TCA Code 2-7-115: “(b) A registered voter is entitled to vote in a primary election for offices for which the voter is qualified to vote at the polling place where the voter is registered if:
“(1) The voter is a bona fide member of and affiliated with the political party
in whose primary the voter seeks to vote; or
“(2) At the time the voter seeks to vote, the voter declares allegiance to the political party in whose primary the voter seeks to vote and states that the voter intends to affiliate with that party.”
According to Lowrance, anyone who’s not a member of the Republican or Democrat party trying to vote in either one is in violation of the law.
“For one thing, it’s not right for a Democrat to vote in the Republican primary or for a Republican to vote in the Democrat primary,” Lowrance said. “And if a person chooses to not be a affiliated with either party and be independent, then they forfeit the opportunity to vote in a primary and can vote in the general election.
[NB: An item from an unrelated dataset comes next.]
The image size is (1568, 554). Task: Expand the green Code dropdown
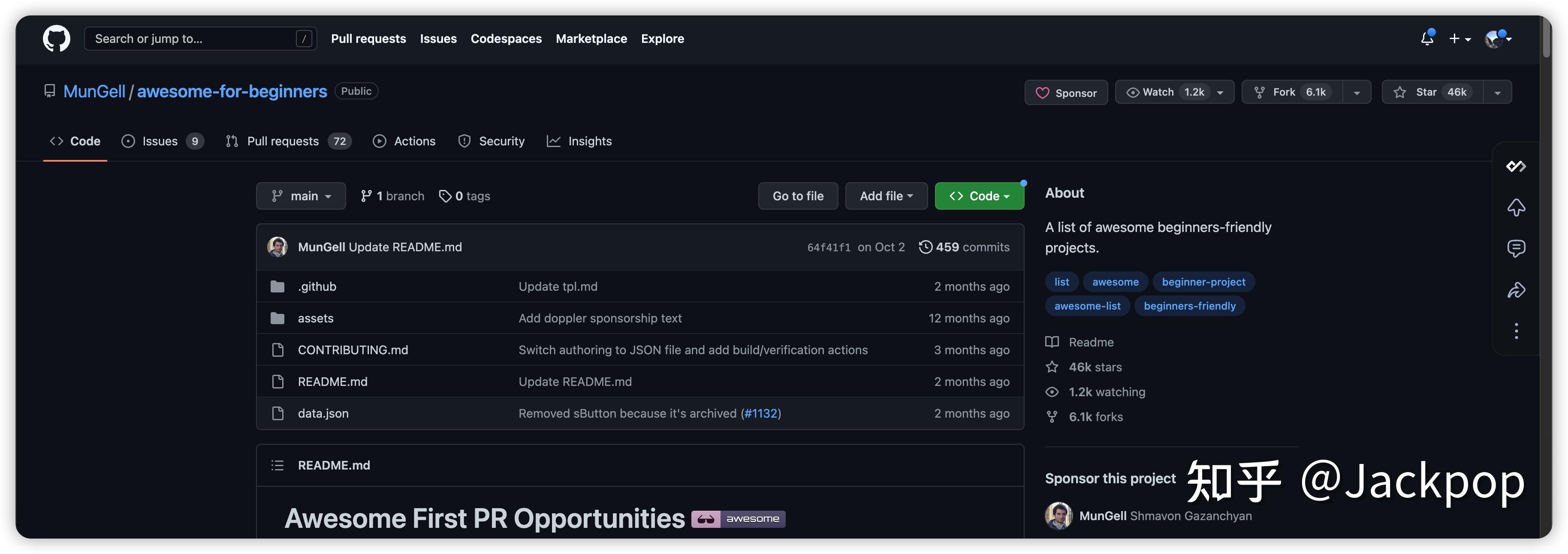(979, 196)

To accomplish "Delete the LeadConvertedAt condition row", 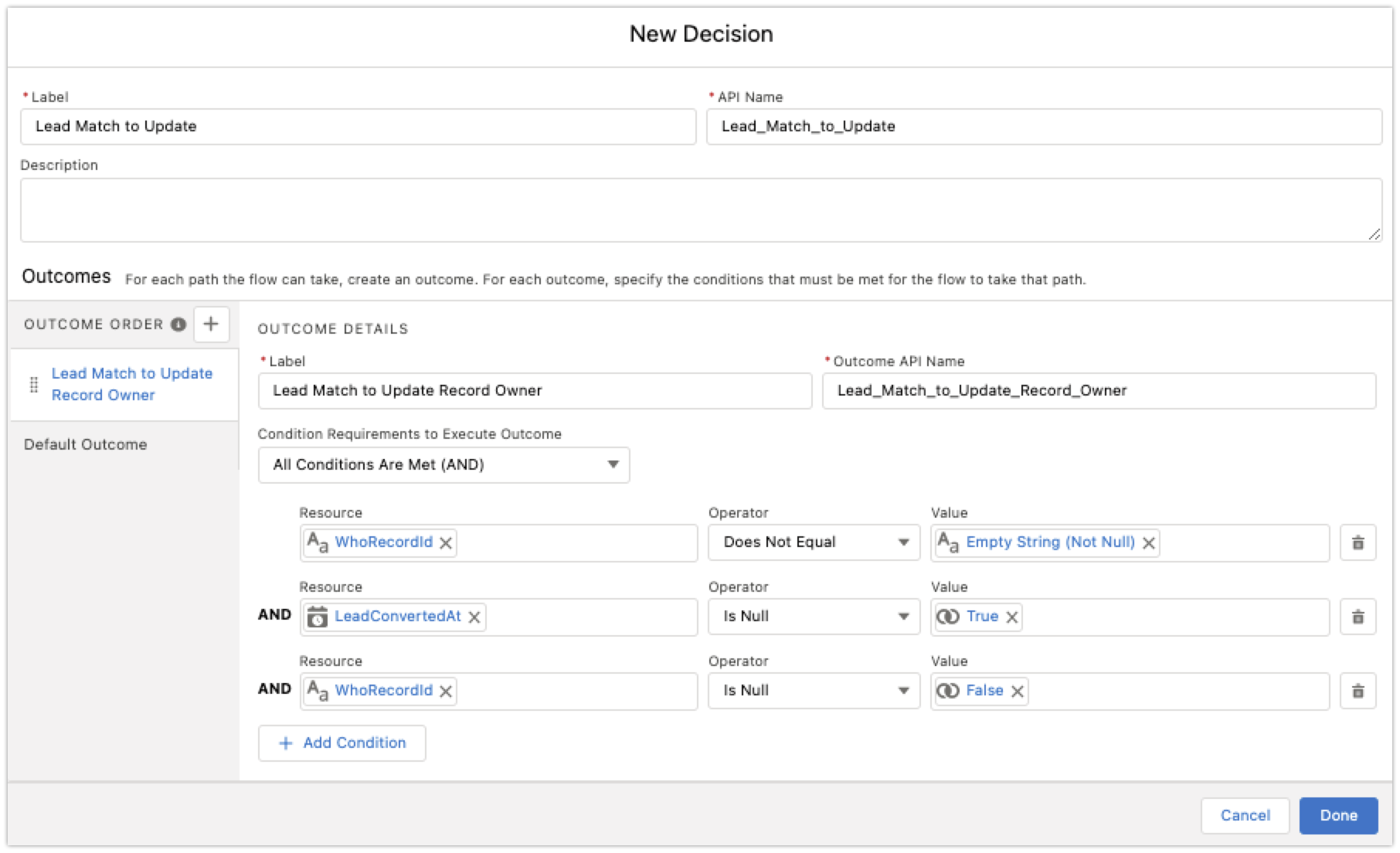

“Because this primary isn’t electing anyone other than simply nominating the party’s candidate for public office. So the parties should have the ability to do that without interference from anyone outside the party.”
Richard Donnell, who hosts the talk show “Community Feedback” on WFKX-FM 95.7, said he confirmed with a state election official that because Tennessee is an open primary state that voters are allowed to cross party lines or independent voters are allowed to vote.
“I was on my show last week encouraging people to vote in the Republican primary, even if they’re Democrat because all of the Democrats are running unopposed in this election,” Donnell said. “I wouldn’t have done that if someone with the state commission hadn’t told me we could, and we’re an open primary state, so we have that right.”
The e-mail Donnell received came from Kathy Summers, who's an elections specialist with the state election commission.
"In Tennessee, we do not register to vote by party," Summers told Donnell. "If one votes in a primary election, the voter is required to declare party allegiance when they vote on Election Day.
"Under our current law, nothing would prohibit one from voting in one party for a specific primary election, and then voting in the next primary election in the other party’s primary election. When a voter participates in a primary election, the voters choice for that election is noted on their voter history."
A person at the center of the situation is Olivia Abernathy, who voted on Wednesday morning. She posted a statement on her campaign page on Facebook as she's an independent candidate for Madison County Commission District 2, Position 1.
"I was proud and excited to go exercise my civic duty and vote in the Madison County primary this morning," said the statement that was posted Wednesday evening. "Shortly after, I was notified that my ballot had been contested by someone who saw me walk in to vote, on the objection that I am an Independent.
"Tennessee is an open primary state. According to state law, you do not formally register for a party, but rather choose a party when you cast a primary ballot. You are legally able to vote in any primary regardless of your voting history. Historically, I have voted in many primaries as an Independent with no issue. I have no intent other than to vote for candidates that I think have the best interest of our community in mind. I contacted the Election Commission and thankfully was told I did nothing wrong and my ballot would be counted."
Both Madison County Election Administrator Lori Lott and Julia Brunk, the communications director for the state election commission, said they simply follow the rule of law in the TCA Code.
Any vote that doesn’t follow the rule of law could be challenged, but the challenge must be made at the time a vote is made by an official poll watcher or poll officer. Lott confirmed no one applied to have a watcher in place before the early voting deadline on Monday. The deadline to apply for poll watchers on Election Day (May 3) is April 29.